14.  Os Cinco Avanços: Temos muita história evolutiva para cobrir — 4 bilhões de anos. Ela pode ser resumida como a culminação de apenas cinco avanços, começando desde os primeiros cérebros e indo até o cérebro humano. Esses avanços sempre surgiram de períodos em que nossos antepassados enfrentaram situações extremas ou ficaram presos em poderosos ciclos de feedback. Não podemos entender os avanços na evolução do cérebro sem também entendermos os problemas e os triunfos de nossos ancestrais: os predadores que eles enganaram, as calamidades ambientais que sofreram, e os nichos desesperados que procuraram para sobreviver.

_Seção de dados_.
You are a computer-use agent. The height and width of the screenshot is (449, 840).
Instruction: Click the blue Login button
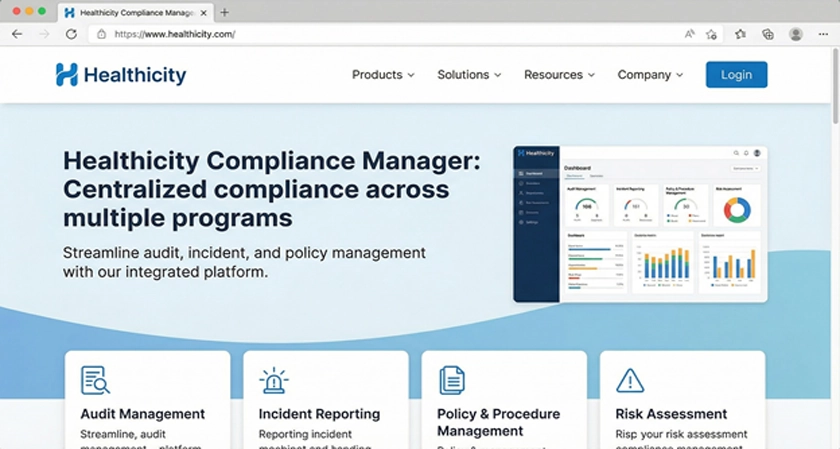tap(736, 75)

_Questões de estudo_.
a. Resuma em duas frases o trecho sobre os cinco avanços.
b. No trecho sobre os cinco avanços, atualize a parte que começa em "14.  Os Cinco" e termina depois de "procuraram para sobreviver.", trocando "antepassados" por "ancestrais".

_Respostas em ordem_.
a. A história evolutiva de 4 bilhões de anos pode ser resumida em cinco avanços, dos primeiros cérebros até o cérebro humano, e esses avanços surgiram em períodos em que nossos antepassados enfrentaram situações extremas ou ficaram presos em poderosos ciclos de feedback. Para entender esses avanços, é preciso entender também os problemas e os triunfos desses ancestrais, como os predadores que enganaram, as calamidades ambientais que sofreram e os nichos desesperados que procuraram para sobreviver.

b.
14.  Os Cinco Avanços: Temos muita história evolutiva para cobrir — 4 bilhões de anos. Ela pode ser resumida como a culminação de apenas cinco avanços, começando desde os primeiros cérebros e indo até o cérebro humano. Esses avanços sempre surgiram de períodos em que nossos ancestrais enfrentaram situações extremas ou ficaram presos em poderosos ciclos de feedback. Não podemos entender os avanços na evolução do cérebro sem também entendermos os problemas e os triunfos de nossos ancestrais: os predadores que eles enganaram, as calamidades ambientais que sofreram, e os nichos desesperados que procuraram para sobreviver.